By Thomson Reuters Apr 26, 2024 | 8:08 AM

MADRID (Reuters) – Supporters of Spanish Prime Minister Pedro Sanchez prepared on Friday to hold rallies to urge him to stay on after he announced this week he was considering stepping down as a court looks into allegations of business corruption made against his wife.

European and Latin American leftist leaders and politicians joined calls for the Socialist leader, in office for six years, not to resign.

Local branches of the Socialist party (PSOE) organized buses to bring supporters to a rally backing the prime minister planned for Saturday morning in Madrid.

Sanchez, 52, surprised both foes and allies when he said on Wednesday he was taking several days away from public duty to consider quitting. He made his announcement on the same day a court said it would investigate his wife, Begona Gomez, for influence peddling and business corruption, allegations he said were false and orchestrated by his conservative opponents.

A judge is investigating the allegations, and a separate court is considering an appeal by Madrid’s prosecuting authority to dismiss the case for lack of evidence.

“I need to pause and think,” Sanchez wrote in his letter to the public on Wednesday. “At this point, I have to ask myself: is it all worth it?”

The Federation of Socialist Youth circulated fliers on social media with the slogan: “Yes, Pedro, it is worth it”.

Sanchez, who secured another term for the Socialists last year as leader of a minority coalition government, said he would announce his decision to stay or go on Monday.
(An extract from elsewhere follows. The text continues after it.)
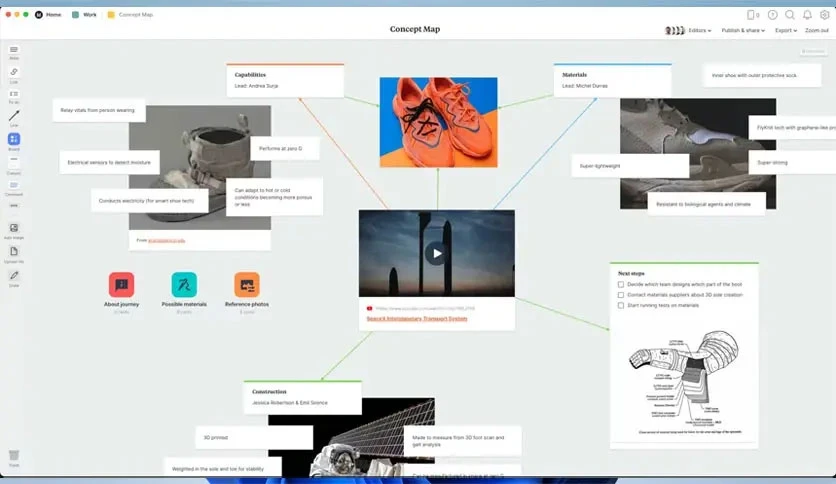
Task: Tick 'Start running tests on materials' checkbox
Action: coord(621,305)
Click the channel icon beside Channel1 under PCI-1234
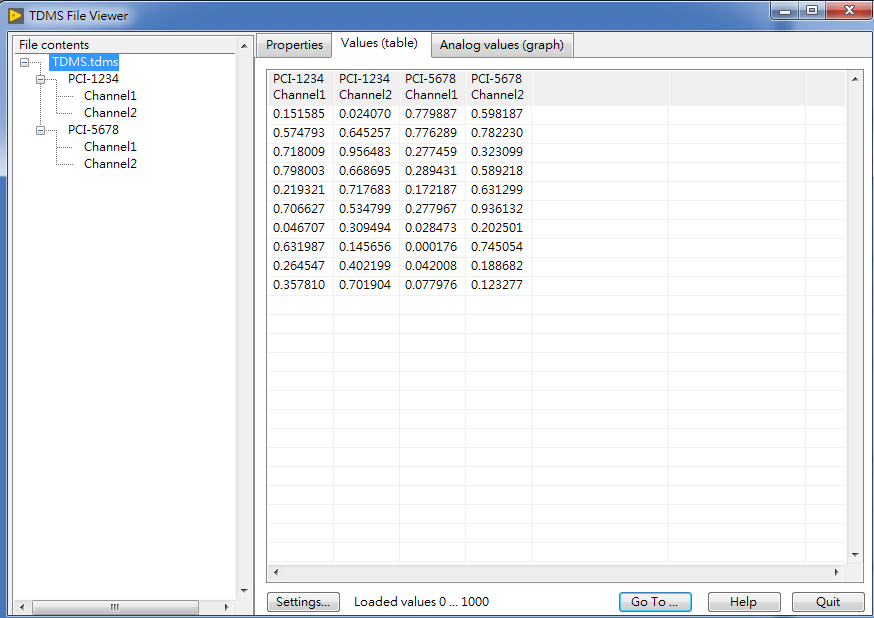This screenshot has height=618, width=874. click(74, 95)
Brazilian President Luiz Inacio Lula da Silva said on X he had spoken with Sanchez to urge him to keep carrying the torch for more “fair, prosperous and humane” governance, adding his leadership was important for the country, Europe and the world.

Colombia’s President Gustavo Petro, who denounced a far-right “mud machine” seeking to halt progressive policies, also expressed support, as did Albanian Prime Minister Edi Rama and Nicolas Schmit, the lead candidate for the Party of European Socialists (PES) in European Parliamentary elections in June.

The Spanish socialists have been viewed as a bulwalk against an advancing right wing in that vote.

A European Parliament source told Reuters Social Democrats feared Sanchez could become “another Costa”, referring to Portugal’s Socialist Prime Minister Antonio Costa who resigned abruptly in November over an investigation into alleged influence peddling in his government’s handling of lithium and hydrogen projects.

Costa, whose chief of staff was briefly arrested, has denied wrongdoing and was never charged with any crime, and the case later appeared largely to fall apart.

Sanchez’s closest allies said they were confident the prime minister would stay on.

“We have no other scenario,” than him continuing after his period of reflection, Cabinet Minister Felix Bolanos told reporters on Friday.